What I learned working with Big Data at the Large Hadron Collider
While some are fighting with the exact definitions of what exactly constitutes Big Data, there’s little doubt that what we work with at the Large Hadron Collider at CERN is BIG data.
From an analytics perspective, what we do at the LHC is large scale pattern recognition and hypothesis testing.
The experiments are the size of apartment buildings and are cramped with state of the art electronics. The largest of these experiments called ATLAS hosts 100,000,000 read-out channels. Most of them are silicon pixels like in a digital camera. But others are very different technologies, designed to trace the small elusive particles emanating from the collisions of protons. The game is to put all these secondary measurements together and deduce what went on right after the original collision.
To put this in perspective: we are looking through a 90 megapixel 3D camera, reconstructing particle trajectories, the particle types and their speeds. Piecing this information together requires a tremendous amount of processing in itself.
The only problem is that we have protons colliding 600 million times every second. That leaves us with 60 PB/s if we assume that each channel is 8 bit in size. 60 PB/s corresponds to the entire planets accumulation of data every 83 minutes.
Think hard about what you really want to store before you design your infrastructure
Since the world wasn’t swallowed in an information black hole at the start of the LHC we obviously don’t store all this data. Instead dedicated systems for preliminary data analysis and rejection is selecting collisions that are of interest to modern physics. This trigger architecture is based on FPGAs and close-to-the-experiment computer clusters that take decisions on whether to save of discard collision data within nanoseconds.
Discarding data is dangerous if anything is concluded based on statistics afterwards. To avoid bias in our conclusions (to be or not to be a Higgs particle) we do extensive studies on what to expect in general from physics that is already known.
The lesson is that designing a big data collection system to collect both trivially known information events and new potentially rare events is a sure way to overwhelm your analysis pipeline while decreasing any chance of finding the rare and valuable insights.
Know what you know and make sure you are aware of what you don’t.
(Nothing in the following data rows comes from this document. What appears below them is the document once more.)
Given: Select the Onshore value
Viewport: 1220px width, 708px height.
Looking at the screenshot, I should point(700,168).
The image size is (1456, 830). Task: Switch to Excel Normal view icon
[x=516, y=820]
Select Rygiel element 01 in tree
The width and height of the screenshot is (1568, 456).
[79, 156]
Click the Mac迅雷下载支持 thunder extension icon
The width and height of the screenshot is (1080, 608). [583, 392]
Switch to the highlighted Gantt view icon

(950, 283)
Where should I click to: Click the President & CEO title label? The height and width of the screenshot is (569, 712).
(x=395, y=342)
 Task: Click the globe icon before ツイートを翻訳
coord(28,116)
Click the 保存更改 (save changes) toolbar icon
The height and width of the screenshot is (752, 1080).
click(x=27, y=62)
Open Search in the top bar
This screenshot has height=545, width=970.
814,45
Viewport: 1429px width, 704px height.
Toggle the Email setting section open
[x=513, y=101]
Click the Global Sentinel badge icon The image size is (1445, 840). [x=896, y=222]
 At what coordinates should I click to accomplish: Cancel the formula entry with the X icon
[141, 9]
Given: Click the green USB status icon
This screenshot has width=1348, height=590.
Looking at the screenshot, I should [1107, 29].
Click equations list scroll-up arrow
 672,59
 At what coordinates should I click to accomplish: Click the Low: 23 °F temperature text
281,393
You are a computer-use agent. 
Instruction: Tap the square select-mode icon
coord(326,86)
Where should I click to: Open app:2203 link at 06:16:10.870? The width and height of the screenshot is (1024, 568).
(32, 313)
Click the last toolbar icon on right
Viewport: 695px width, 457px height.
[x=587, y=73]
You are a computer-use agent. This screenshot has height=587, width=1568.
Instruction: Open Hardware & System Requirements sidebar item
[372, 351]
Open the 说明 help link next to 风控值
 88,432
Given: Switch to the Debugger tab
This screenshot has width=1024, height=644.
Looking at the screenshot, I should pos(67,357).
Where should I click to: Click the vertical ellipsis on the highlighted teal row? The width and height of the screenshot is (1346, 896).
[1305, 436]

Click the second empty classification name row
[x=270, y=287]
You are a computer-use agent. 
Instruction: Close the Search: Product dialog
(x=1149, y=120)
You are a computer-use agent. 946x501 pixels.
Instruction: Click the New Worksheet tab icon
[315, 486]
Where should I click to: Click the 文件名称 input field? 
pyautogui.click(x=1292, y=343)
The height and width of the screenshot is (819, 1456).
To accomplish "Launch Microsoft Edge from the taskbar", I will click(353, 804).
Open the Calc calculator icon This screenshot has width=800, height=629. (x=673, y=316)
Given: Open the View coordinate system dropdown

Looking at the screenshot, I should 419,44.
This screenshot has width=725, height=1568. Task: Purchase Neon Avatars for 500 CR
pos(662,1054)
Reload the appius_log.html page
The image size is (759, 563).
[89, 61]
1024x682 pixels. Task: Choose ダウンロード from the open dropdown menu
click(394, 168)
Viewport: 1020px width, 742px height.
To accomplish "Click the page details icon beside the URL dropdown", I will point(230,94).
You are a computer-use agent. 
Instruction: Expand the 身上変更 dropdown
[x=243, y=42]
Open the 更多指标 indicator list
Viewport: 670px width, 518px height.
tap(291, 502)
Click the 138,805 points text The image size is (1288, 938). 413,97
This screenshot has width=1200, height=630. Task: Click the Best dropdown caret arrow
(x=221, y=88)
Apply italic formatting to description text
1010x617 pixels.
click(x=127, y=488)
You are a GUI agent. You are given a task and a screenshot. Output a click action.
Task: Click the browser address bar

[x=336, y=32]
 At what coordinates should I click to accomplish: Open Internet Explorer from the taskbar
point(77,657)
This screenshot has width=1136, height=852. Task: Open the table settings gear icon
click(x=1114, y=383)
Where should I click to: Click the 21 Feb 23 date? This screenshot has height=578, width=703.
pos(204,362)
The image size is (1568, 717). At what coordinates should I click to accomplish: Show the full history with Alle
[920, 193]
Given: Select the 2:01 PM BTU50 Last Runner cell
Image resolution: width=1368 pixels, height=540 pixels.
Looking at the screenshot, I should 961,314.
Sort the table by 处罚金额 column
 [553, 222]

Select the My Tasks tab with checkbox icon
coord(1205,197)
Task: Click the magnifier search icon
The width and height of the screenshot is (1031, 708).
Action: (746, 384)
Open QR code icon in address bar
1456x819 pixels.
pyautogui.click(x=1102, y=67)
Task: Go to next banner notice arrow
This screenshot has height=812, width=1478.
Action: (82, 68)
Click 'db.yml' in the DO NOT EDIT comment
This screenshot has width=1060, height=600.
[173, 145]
Computer simulation works (statistically speaking)
One of the perhaps biggest positive surprises at the LHC was how fantastically well the predictions of physics actually fitted the observed collisions.
High energy particle collisions are predicted by quantum field theory. the quantum part means that every time two protons collide they only by a certain chance turn into something new and interesting. Most of the time they don’t. How often a new type of particle is created is indeed the main result from this branch of science.
The reason we need 600 million collisions per second is to create enough chances that a rare particle such as the Higgs particle or a dark matter particle is created.
When looking at particle data we usually look at histograms with many collisions forming a picture of the rate of a particle with a specific distribution in say speed, mass or some other quantity. When a discovery is made, it is because a histogram of a certain type (typically particle mass) deviates significantly from a histogram filled by simulated collisions. The simulated data only contains the particles we already know of from previous experiments.
We use Monte Carlo simulation of particle collisions to fill this histogram of expected particles. In the simulation physics theory, how secondary particles form the collision loses energy in the huge detectors, to how the readout electronics will form the final signal is simulated for millions of virtual collisions.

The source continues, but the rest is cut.